Kuala Lumpur, September 3, 2025 — Market sentiment in Malaysia is showing signs of renewed strength, as rising expectations of a U.S. Federal Reserve interest rate cut are boosting the ringgit and injecting fresh optimism into the equities market. According to CGS International Securities Sdn Bhd, narrowing gaps between the U.S. Federal Funds Rate (FFR) and Malaysia’s Overnight Policy Rate (OPR) could prove a significant tailwind for both local currency and stocks.
CGS International points to the notable recovery in late 2024 when the ringgit surged 11.3% in the third quarter, riding on the back of the Fed’s first post-pandemic rate cut in September.

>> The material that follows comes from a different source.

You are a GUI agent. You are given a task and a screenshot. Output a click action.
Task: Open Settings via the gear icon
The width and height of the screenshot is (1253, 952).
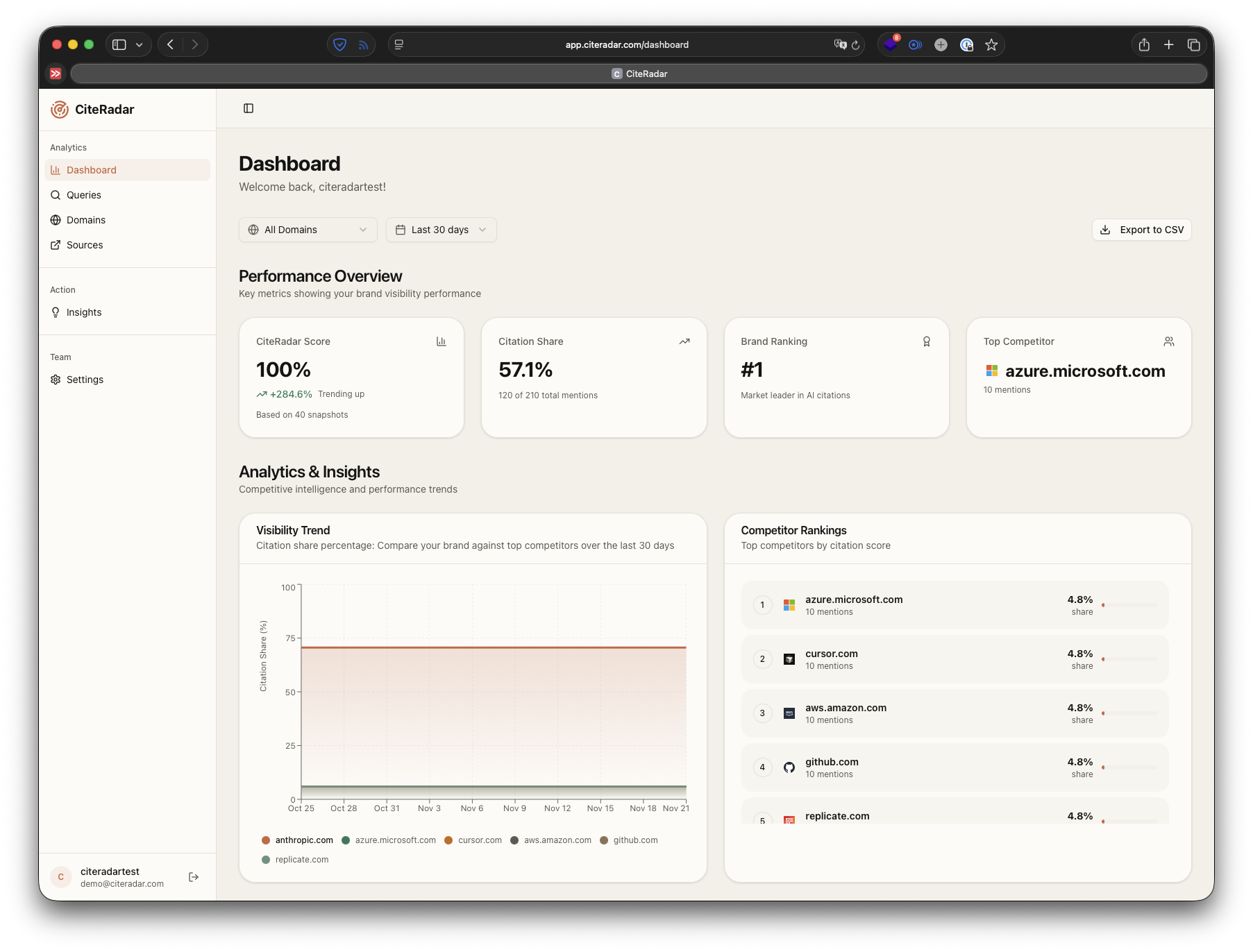point(56,380)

Malaysia’s key benchmark index, the FBM KLCI, mirrored this outperformance, rising approximately 7.3% from its low during that period .
The firm highlighted a –41% inverse correlation between the FBM KLCI and the FFR‑OPR spread, meaning that as the interest rate differential narrows, stock market conditions tend to improve.
Revising its outlook, CGS International raised its target for the year-end FBM KLCI from 1,670 to 1,690 points, after extending its valuation timeframe to mid‑2026 and incorporating five-year average earnings multiples. Its updated earnings forecasts now see growth of 4.0% in 2025 and 7.2% in 2026, compared to previous estimates of 5.4% and 7.3%, respectively.